[Python-ideas] Descouraging the implicit string concatenation

Steven D'Aprano steve at pearwood.info
Wed Mar 14 09:15:52 EDT 2018


On Wed, Mar 14, 2018 at 09:18:30AM -0300, Facundo Batista wrote:
> Hello!
> 
> What would you think about formally descouraging the following idiom?
> 
>     long_string = (
>         "some part of the string "
>         "with more words, actually is the same "
>         "string that the compiler puts together")

I would hate that.


> We should write the following, instead:
> 
>     long_string = (
>         "some part of the string " +
>         "with more words, actually is the same " +
>         "string that the compiler puts together")

Should we? I disagree.

Of course you're welcome to specify that in your own style-guide for 
your own code, but I won't be following that recommendation.
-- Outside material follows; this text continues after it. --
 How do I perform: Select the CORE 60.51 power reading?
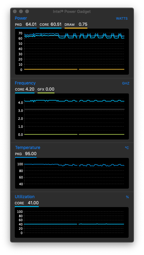click(x=50, y=25)
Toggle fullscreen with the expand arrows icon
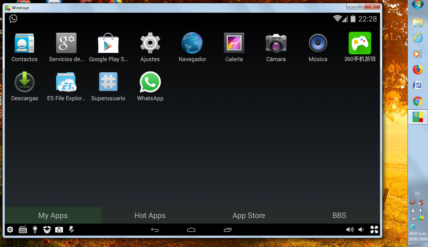Viewport: 428px width, 247px height. (374, 230)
> I know that "no change to Python itself" is needed, but having a
> formal discouragement of the idiom will help in avoiding people to
> fall in mistakes like:
> 
> fruits = {
>     "apple",
>     "orange"
>     "banana",
>     "melon",
> }

People can make all sorts of mistakes through carlessness. I wrote

    {y, x*3}

the other day instead of {y: x**3}. (That's *two* errors in one simple
expression. I wish I could say it was a record for me.) Should we
"discourage" exponentiation and dict displays and insist on writing
dict((y, x*x*x)) to avoid the risk of errors? I don't think so.

I think string concatenation falls into the same category. Sometimes 
even the most careful writer makes a mistake (let alone careless 
writers). That's life. Not every problem needs a technical "solution". 
Sometimes the right solution is to proof-read your code, or have code 
review by a fresh pair of eyes.

And tests, of course.


[...]
> Note that there's no penalty in adding the '+' between the strings,
> those are resolved at compilation time.

That is an implementation feature, not a language requirement. Not all
Python interpreters will do that, and they are free to put limits on 
how much they optimize. Here's Python 3.5:

py> import dis
py> dis.dis('s = "abcdefghijklmnopqrs" + "t"')
  1           0 LOAD_CONST               3 ('abcdefghijklmnopqrst')
              3 STORE_NAME               0 (s)
              6 LOAD_CONST               2 (None)
              9 RETURN_VALUE

But now see this:

py> dis.dis('s = "abcdefghijklmnopqrs" + "tu"')
  1           0 LOAD_CONST               0 ('abcdefghijklmnopqrs')
              3 LOAD_CONST               1 ('tu')
              6 BINARY_ADD
              7 STORE_NAME               0 (s)
             10 LOAD_CONST               2 (None)
             13 RETURN_VALUE

And older versions of CPython didn't optimize this at all, and some day 
there could be a command-line switch or environment variable to turn 
these optimizations off.

With string concatentation having potential O(N**2) performance, if 
you're writing explicit string concatenations with +, they could 
potentially be *very* expensive at runtime.